Correlation Between NYSE Composite and Sumitomo
Can any of the company-specific risk be diversified away by investing in both NYSE Composite and Sumitomo at the same time? Although using a correlation coefficient on its own may not help to predict future stock returns, this module helps to understand the diversifiable risk of combining NYSE Composite and Sumitomo into the same portfolio, which is an essential part of the fundamental portfolio management process.
By analyzing existing cross correlation between NYSE Composite and Sumitomo, you can compare the effects of market volatilities on NYSE Composite and Sumitomo and check how they will diversify away market risk if combined in the same portfolio for a given time horizon. You can also utilize pair trading strategies of matching a long position in NYSE Composite with a short position of Sumitomo. Check out your portfolio center. Please also check ongoing floating volatility patterns of NYSE Composite and Sumitomo.

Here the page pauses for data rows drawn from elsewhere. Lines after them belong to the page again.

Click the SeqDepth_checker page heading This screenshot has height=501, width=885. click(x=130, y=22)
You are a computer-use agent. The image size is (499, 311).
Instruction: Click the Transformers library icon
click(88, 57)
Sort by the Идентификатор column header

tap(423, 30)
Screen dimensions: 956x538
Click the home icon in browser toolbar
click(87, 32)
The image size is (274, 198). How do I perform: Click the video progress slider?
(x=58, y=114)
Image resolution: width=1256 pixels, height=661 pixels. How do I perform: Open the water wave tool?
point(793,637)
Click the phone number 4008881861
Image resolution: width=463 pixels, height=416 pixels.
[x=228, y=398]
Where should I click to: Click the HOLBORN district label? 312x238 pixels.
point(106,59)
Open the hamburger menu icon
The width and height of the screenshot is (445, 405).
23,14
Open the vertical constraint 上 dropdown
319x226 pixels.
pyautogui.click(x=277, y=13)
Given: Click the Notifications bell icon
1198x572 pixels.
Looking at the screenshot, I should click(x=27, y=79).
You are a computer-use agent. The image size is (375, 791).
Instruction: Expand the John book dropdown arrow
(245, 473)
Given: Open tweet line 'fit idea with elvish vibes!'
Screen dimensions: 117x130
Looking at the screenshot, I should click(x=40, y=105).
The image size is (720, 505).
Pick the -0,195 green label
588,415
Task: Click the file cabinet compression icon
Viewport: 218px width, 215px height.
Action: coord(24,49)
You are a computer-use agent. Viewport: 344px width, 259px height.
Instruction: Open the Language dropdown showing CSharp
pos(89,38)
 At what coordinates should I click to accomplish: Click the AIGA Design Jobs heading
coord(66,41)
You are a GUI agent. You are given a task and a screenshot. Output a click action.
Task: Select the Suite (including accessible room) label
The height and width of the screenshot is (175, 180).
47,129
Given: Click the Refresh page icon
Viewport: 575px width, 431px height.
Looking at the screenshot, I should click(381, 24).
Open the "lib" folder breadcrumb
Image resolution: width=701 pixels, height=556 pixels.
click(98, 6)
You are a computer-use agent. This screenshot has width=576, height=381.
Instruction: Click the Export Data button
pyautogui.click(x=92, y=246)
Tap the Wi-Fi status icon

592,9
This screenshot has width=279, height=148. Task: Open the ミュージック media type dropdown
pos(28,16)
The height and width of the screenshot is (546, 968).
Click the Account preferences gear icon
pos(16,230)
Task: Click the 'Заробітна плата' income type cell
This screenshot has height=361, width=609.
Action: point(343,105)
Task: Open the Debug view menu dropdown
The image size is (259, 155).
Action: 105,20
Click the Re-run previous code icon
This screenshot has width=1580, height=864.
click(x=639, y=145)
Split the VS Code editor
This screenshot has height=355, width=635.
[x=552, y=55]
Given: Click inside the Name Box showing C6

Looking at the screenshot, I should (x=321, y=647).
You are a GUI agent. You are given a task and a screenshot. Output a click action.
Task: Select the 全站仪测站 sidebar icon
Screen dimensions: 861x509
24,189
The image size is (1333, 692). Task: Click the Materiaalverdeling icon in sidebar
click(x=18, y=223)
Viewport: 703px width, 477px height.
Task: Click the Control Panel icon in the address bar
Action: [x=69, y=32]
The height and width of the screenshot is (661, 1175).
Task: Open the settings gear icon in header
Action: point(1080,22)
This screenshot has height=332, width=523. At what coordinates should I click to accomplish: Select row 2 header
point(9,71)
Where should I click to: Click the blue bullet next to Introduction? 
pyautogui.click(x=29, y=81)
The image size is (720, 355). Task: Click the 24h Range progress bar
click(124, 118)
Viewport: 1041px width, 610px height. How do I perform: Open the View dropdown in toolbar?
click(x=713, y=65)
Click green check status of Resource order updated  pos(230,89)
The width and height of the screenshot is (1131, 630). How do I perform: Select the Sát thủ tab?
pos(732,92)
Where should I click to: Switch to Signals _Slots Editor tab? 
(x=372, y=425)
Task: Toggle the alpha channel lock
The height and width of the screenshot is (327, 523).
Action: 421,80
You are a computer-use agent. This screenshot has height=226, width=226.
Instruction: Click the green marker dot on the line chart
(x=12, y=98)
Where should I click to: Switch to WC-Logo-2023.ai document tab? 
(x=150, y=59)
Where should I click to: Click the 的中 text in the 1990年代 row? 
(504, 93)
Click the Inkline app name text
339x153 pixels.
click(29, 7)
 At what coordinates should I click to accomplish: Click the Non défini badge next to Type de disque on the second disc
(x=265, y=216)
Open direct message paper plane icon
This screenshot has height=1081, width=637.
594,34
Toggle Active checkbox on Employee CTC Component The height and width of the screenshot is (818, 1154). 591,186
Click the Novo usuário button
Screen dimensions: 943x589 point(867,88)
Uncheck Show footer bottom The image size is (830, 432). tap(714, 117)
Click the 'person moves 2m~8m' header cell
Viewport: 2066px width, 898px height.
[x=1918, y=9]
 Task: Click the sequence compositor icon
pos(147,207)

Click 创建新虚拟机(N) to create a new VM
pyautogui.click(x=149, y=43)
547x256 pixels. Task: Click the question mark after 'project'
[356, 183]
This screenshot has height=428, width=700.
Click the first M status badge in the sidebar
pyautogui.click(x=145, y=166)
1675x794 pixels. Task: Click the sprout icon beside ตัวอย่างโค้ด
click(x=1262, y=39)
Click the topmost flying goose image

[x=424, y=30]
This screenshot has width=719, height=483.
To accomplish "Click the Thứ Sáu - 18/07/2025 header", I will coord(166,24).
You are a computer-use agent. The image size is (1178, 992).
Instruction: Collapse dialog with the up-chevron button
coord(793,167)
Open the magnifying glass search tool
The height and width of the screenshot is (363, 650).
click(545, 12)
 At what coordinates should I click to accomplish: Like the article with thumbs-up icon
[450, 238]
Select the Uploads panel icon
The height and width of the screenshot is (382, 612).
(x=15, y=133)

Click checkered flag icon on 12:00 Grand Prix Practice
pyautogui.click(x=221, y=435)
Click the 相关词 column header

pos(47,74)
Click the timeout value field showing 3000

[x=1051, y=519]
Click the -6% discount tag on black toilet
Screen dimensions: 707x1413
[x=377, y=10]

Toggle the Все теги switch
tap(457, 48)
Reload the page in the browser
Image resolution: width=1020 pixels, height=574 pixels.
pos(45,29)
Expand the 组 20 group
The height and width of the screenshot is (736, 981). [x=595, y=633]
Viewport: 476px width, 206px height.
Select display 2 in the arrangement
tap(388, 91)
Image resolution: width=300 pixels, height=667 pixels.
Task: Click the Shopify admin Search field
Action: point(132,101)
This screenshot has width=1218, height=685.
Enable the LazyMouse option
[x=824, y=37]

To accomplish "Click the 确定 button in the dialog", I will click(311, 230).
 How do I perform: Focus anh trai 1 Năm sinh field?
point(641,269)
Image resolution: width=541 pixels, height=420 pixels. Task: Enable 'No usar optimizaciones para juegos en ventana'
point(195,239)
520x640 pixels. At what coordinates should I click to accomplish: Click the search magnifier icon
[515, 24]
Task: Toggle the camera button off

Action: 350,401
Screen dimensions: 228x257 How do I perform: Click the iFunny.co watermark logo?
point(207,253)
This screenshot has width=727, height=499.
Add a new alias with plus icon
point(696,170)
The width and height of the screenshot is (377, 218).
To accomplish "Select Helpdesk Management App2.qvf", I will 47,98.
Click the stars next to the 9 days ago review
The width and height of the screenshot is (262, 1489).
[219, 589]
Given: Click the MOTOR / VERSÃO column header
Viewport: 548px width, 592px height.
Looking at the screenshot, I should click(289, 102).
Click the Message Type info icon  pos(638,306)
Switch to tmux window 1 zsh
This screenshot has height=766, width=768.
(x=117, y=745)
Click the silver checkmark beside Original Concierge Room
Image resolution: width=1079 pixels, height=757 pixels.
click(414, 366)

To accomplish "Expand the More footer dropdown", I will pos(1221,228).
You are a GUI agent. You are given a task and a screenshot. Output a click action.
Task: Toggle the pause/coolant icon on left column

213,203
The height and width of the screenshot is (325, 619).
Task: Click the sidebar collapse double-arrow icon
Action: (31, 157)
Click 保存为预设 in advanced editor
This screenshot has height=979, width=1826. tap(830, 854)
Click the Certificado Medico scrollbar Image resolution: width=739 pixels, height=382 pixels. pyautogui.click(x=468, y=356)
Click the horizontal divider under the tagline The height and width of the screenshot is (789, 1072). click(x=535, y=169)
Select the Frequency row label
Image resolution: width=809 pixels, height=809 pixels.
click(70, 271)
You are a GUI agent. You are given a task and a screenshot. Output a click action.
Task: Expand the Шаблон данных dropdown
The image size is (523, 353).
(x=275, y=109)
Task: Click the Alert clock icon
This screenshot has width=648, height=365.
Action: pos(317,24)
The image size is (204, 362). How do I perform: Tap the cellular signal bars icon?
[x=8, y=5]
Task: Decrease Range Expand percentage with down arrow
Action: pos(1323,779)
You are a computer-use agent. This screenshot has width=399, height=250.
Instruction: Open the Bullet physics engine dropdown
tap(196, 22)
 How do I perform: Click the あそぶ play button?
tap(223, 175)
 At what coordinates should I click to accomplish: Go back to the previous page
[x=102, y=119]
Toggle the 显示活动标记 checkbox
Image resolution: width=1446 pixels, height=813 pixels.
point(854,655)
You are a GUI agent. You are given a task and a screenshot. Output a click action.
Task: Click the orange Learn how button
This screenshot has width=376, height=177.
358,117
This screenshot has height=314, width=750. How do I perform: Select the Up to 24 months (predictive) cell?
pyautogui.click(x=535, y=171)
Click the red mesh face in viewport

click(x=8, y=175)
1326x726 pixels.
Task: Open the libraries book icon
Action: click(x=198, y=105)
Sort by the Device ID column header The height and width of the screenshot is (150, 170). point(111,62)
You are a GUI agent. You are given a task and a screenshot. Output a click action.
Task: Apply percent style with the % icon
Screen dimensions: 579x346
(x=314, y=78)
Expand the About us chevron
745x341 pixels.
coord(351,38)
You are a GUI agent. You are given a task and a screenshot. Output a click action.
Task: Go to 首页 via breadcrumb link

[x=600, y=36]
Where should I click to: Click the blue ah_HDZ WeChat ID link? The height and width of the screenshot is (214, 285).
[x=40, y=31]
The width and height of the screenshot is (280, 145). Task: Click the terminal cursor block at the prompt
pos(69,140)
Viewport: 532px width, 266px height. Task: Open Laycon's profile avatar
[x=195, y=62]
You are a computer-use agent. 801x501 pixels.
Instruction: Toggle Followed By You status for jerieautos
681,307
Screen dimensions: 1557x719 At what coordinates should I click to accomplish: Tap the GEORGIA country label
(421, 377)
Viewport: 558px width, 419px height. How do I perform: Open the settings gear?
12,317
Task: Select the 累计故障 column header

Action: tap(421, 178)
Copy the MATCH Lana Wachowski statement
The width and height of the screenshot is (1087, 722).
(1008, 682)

Diversification Opportunities for NYSE Composite and Sumitomo
-0.49 | Correlation Coefficient |
Very good diversification
The 3 months correlation between NYSE and Sumitomo is -0.49. Overlapping area represents the amount of risk that can be diversified away by holding NYSE Composite and Sumitomo in the same portfolio, assuming nothing else is changed. The correlation between historical prices or returns on Sumitomo and NYSE Composite is a relative statistical measure of the degree to which these equity instruments tend to move together. The correlation coefficient measures the extent to which returns on NYSE Composite are associated (or correlated) with Sumitomo. Values of the correlation coefficient range from -1 to +1, where. The correlation of zero (0) is possible when the price movement of Sumitomo has no effect on the direction of NYSE Composite i.e., NYSE Composite and Sumitomo go up and down completely randomly.
Pair Corralation between NYSE Composite and Sumitomo
Assuming the 90 days trading horizon NYSE Composite is expected to under-perform the Sumitomo. But the index apears to be less risky and, when comparing its historical volatility, NYSE Composite is 4.87 times less risky than Sumitomo. The index trades about -0.07 of its potential returns per unit of risk. The Sumitomo is currently generating about 0.16 of returns per unit of risk over similar time horizon. If you would invest 2,045 in Sumitomo on September 12, 2024 and sell it today you would earn a total of 155.00 from holding Sumitomo or generate 7.58% return on investment over 90 days.
Time Period | 3 Months [change] |
Direction | Moves Against |
Strength | Very Weak |
Accuracy | 100.0% |
Values | Daily Returns |
NYSE Composite vs. Sumitomo
Performance |
Timeline |
NYSE Composite and Sumitomo Volatility Contrast
Predicted Return Density |
Returns |
NYSE Composite
Pair trading matchups for NYSE Composite
Sumitomo
Pair trading matchups for Sumitomo
Pair Trading with NYSE Composite and Sumitomo
The main advantage of trading using opposite NYSE Composite and Sumitomo positions is that it hedges away some unsystematic risk. Because of two separate transactions, even if NYSE Composite position performs unexpectedly, Sumitomo can make up some of the losses. Pair trading also minimizes risk from directional movements in the market. For example, if an entire industry or sector drops because of unexpected headlines, the short position in Sumitomo will offset losses from the drop in Sumitomo's long position.NYSE Composite vs. Teleflex Incorporated | NYSE Composite vs. Victorias Secret Co | NYSE Composite vs. Under Armour C | NYSE Composite vs. Steven Madden |
Check out your portfolio center.Note that this page's information should be used as a complementary analysis to find the right mix of equity instruments to add to your existing portfolios or create a brand new portfolio. You can also try the Investing Opportunities module to build portfolios using our predefined set of ideas and optimize them against your investing preferences.